_Page text:_
- - - -

In the past few years, Americans have witnessed shootings at a movie in Colorado, a 3-year-old shooting and killing his father in Indiana and, most recently, nine people killed in a fight among biker gangs in Waco.

Amazingly, Americans seem to see these regular incidents as normal. It’s a powerful and sad testament to how anesthetized we have become to this ongoing violence. And despite all of this violence and loss of life, many in Texas and elsewhere want to increase gun ownership and allow people to openly carry firearms.

Since 9/11, Americans have been deeply concerned about threats to national security. Our tendency has been to define national security only in terms of external threats. A much better way is to see national security is in terms of the well-being of our population. If we think of it this way, the evidence is clear — a heavily armed population in the U.S. is not secure because our culture does not seem to lend itself well to allowing the proliferation of guns.

The premise is that there is some magic that will attach if we "strictly regulate" (or even prohibit) private ownership of firearms.

The facts say otherwise, in fact, they say the exact opposite.

The violent crime rate has fallen nearly in half from 1992 to 2011 according to the FBI and it has continued to fall; 2013, the last year for which full data is available, saw further declines.

The rate of murder and non-negligent manslaughter (that is, intentional killing of another human) dropped by a full half from 1994 to 2013.  The rate of******dropped from 39.3 to 25.2, or 36%.

Further, property crime also dropped dramatically; motor vehicle theft, as an example, is down by nearly two thirds and burglary rates are down some 40%.

This dramatic decrease in crime rates come during what has been a reversal of gun bans and restrictions that arguably reached its zenith with the Gun Control Act of 1968.

In other words, the professor is lying through his teeth and, I suspect, he knows it.

But let's look at this from a more-philosophical basis, shall we?

Exactly why would you elect or trust any government official who is worried about you being armed?

Think about this for a minute.  If you go "nuts" and start shooting people in any other than a legitimate self-defense situation your life as a free individual is over and there is a damn good chance, in fact majority odds, that you're simply going to be dead within minutes.

What this means, of course, is that if you choose to undertake such an act you are spending your life (in the very literal sense) for whatever you believe in at that moment.

The question to ask is this: Why would you want or permit any government official at any level to have any power over you who does not labor under the certain knowledge that should they do something sufficiently heinous you may elect to spend your life in an attempt to either stop or redress that act?

Further, why shouldn't a professor also understand and agree with this, or for that matter, anyone with a great degree of power over others, including major corporate executives?

- - - -

_Set tasks:_
1) Decide whether each statement agrees with the passage on guns and crime, answering yes or no and quoting the words of the passage that settle it: (a) According to the FBI, the violent crime rate fell nearly in half from 1992 to 2011. (b) Burglary rates are down by nearly two thirds. (c) The Gun Control Act dates from 1968.
2) According to the passage on guns and crime, in what city were nine people killed in a fight among biker gangs?
The material has no connection to the passage on guns and crime.

- - - -

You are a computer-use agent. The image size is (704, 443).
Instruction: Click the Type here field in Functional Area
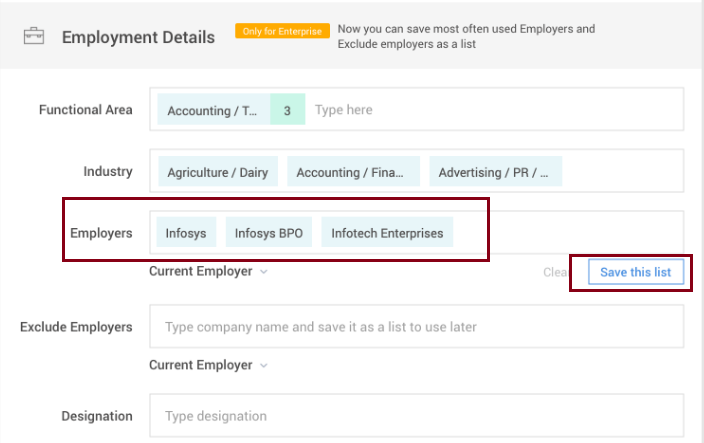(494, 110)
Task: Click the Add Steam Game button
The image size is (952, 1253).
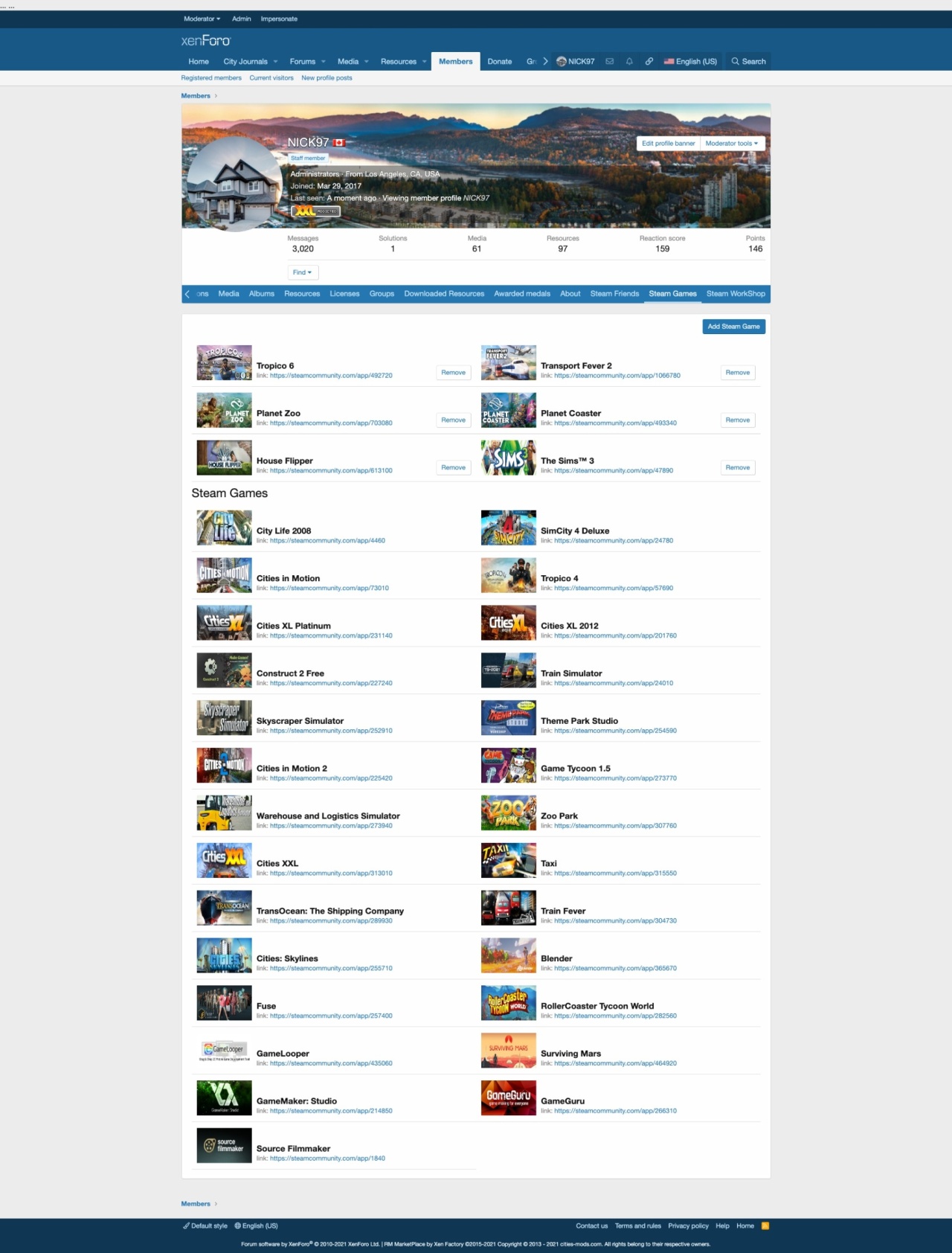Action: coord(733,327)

- - - -

_Final results:_
1)
(a) Yes: "The violent crime rate has fallen nearly in half from 1992 to 2011 according to the FBI"
(b) No: "burglary rates are down some 40%"
(c) Yes: "the Gun Control Act of 1968"

2) Waco